Even though I've sounded happy and tough, I'm sure many of you can tell that this trip has not been an easy one for me. It's been difficult to be away from my heart, my friends, normality...Allowing the loneliness to affect me this past month, has caused me to make bad decisions including losing sight of why I moved home. I haven't been focused on the things I came here to do such as Yoga, family, exercise, nutrition, my faith. Trying to remind myself to stay positive was so difficult. The pressure of making a decisions as to my future, my work overload, and my love life was to much to handle. I was on the verge of giving up when I broke down. Broke down hard! We've all been there, that desperate, broken, achy, heavy feeling you heart gets when you can't take any more. Where do you turn when you are on the edge?
I've always turned to my faith. Every time I do cardio I read Purpose Driven Life, ironically, earlier this week a chapter was on how we turn to God when we are going through a struggle because it feels like there no where else to turn to and "He uses circumstances to develop our character". At 4:00 am, after already being up for sleepless hours, in agony, I had nothing else to do but pray for answers. In the background was the sound of rain from the sleep aid application on my phone, and just like the rain and the tears on my face, a flood of emotion passed through me. I stayed up thinking about EVERYTHING. Figuring out what I should do about my life, career, journey... I even turned on my computer and did research to the answers I was contemplating.
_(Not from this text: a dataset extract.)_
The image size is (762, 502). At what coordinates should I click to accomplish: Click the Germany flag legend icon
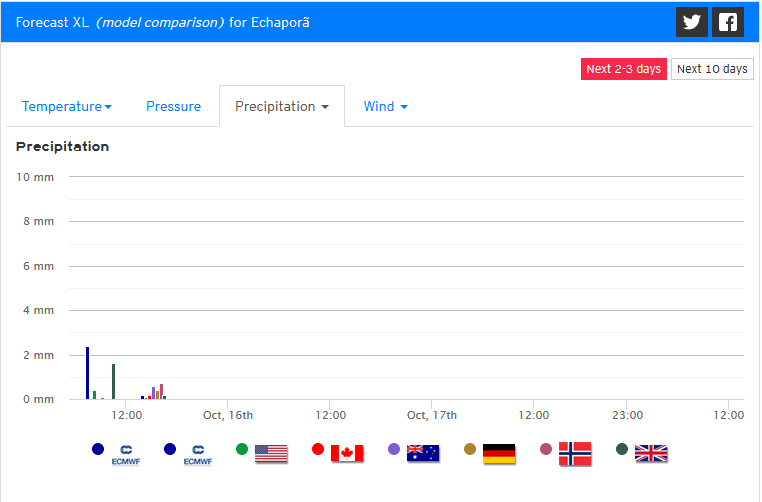(x=499, y=453)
I started thinking about the day to follow when I realized that I was going to have to drive all over to see my sisters, on my only day off. Then it hit me. "Why don't I ask them all to lunch?" This, was not going to be an easy task, one I immediately doubted. But then I realized that, like everything else in my life, I needed to have faith that it might work out. It was a test to determine the character of me and my sisters. I over analyzed every answer I could get from them, everything that could go wrong, every escape route. Then I thought "but what could go right?" All I could control was putting it out there and see how they responded. All I could do was try. This is the reason I came home, isn't it? Have faith I kept thinking, have faith.
I honestly can't remember the last time we all got together, just the four of us. After a little persuading ;) they agreed. I was blown away. I rushed out the house, heart racing. I was so anxious, worried about what might happen in the next hour. Was consumed by thoughts of things going wrong, by people backing out last minute, visualizing any disaster that might occur. Then I reminded myself, "This is really happening. A complete 180 don't need to happen, this is just a baby step. It will work out."
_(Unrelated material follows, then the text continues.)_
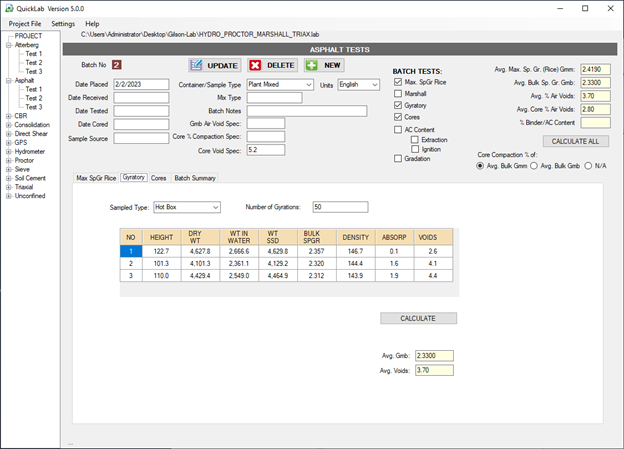This screenshot has width=624, height=449.
Task: Click the green plus NEW button
Action: click(324, 65)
Let me just tell you, it went better than I could've asked for. A little uncomfortable at first, but we had a chance to actually have a lasting memory today. We laughed, joked, shared stories. Talked about Angie's strength, goofiness while she was in the hospital and sheer miracle of it all. Melissa's new job, difficulties of having her little guy, Preston, have heart surgery. Heather and her crazy husbands friends. It was... I can't describe it. I just keep shaking my head, smiling at the fact that it actually happened. All because of taking a chance and having faith. My Grandmother asked if we got a picture and I silently kicked myself for not taking one. I wanted to immortalize this feeling forever.
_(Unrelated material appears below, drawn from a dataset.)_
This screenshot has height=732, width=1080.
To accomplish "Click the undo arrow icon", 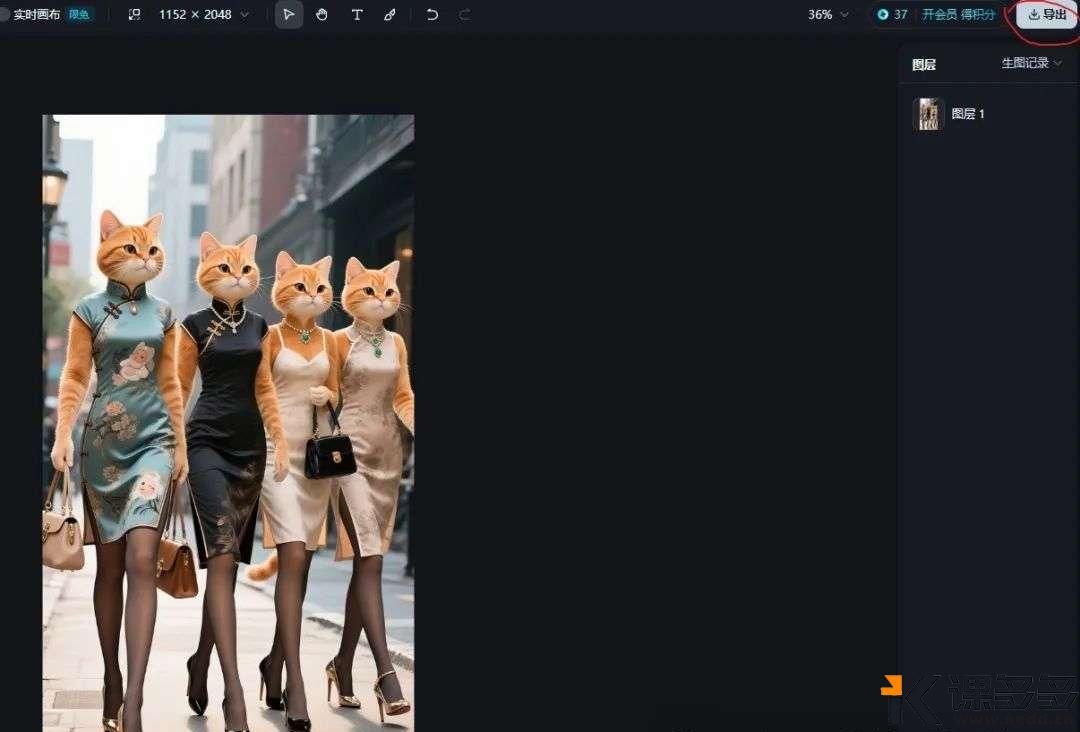I will coord(432,15).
I love the ring I wear on my right hand. It says "Faith" on the outside and "Live by faith, not by sight" on the inside. It's a little big, which is why I'm a little nervous about losing it, but none the less, I play with it all the time, reminding myself to follow the inscription. Which brings me to the last thought I had before I finally fell asleep, last night. I dislike the tattoo I have on my lower back. It was the idea of my younger self to allow a stoned man, at a trailer, to permanently mark a crooked tribal looking shape on me for life. Not my brightest decision ever, but sad to say not my worst. I've wanted a word tattooed on my wrist for a while, but had trouble thinking of the perfect one. Surrender, Love, Breathe, Peace... all top runners, then one day I realized "Faith" would be the perfect fit. I try to live my life by faith, not only religiously, but in every aspect. I strive to have faith in people, friends, lovers, family, even difficult circumstances. Let me reiterate TRY. I'm not perfect at this, but I do try. The weather was dreary outside all day today, but I was beaming with joy. I could feel my whole body radiating from the days experience. I was thinking all this as I was listening to Love Don't Run on the radio, looking around I saw a tattoo shop. I'm so so so proud of my sisters. It is not easy to see people after a period of anger or frustration. I love and respect them so much for being able to do this for me (and hopefully for themselves) and will be forever grateful. I thought "I can handle a little physical pain to appreciate the courage and strength they showed today." Yes that's right, I did it. I got the tattoo so I can always remind myself of this day and how powerful faith in something, even if it seems impossible, can be.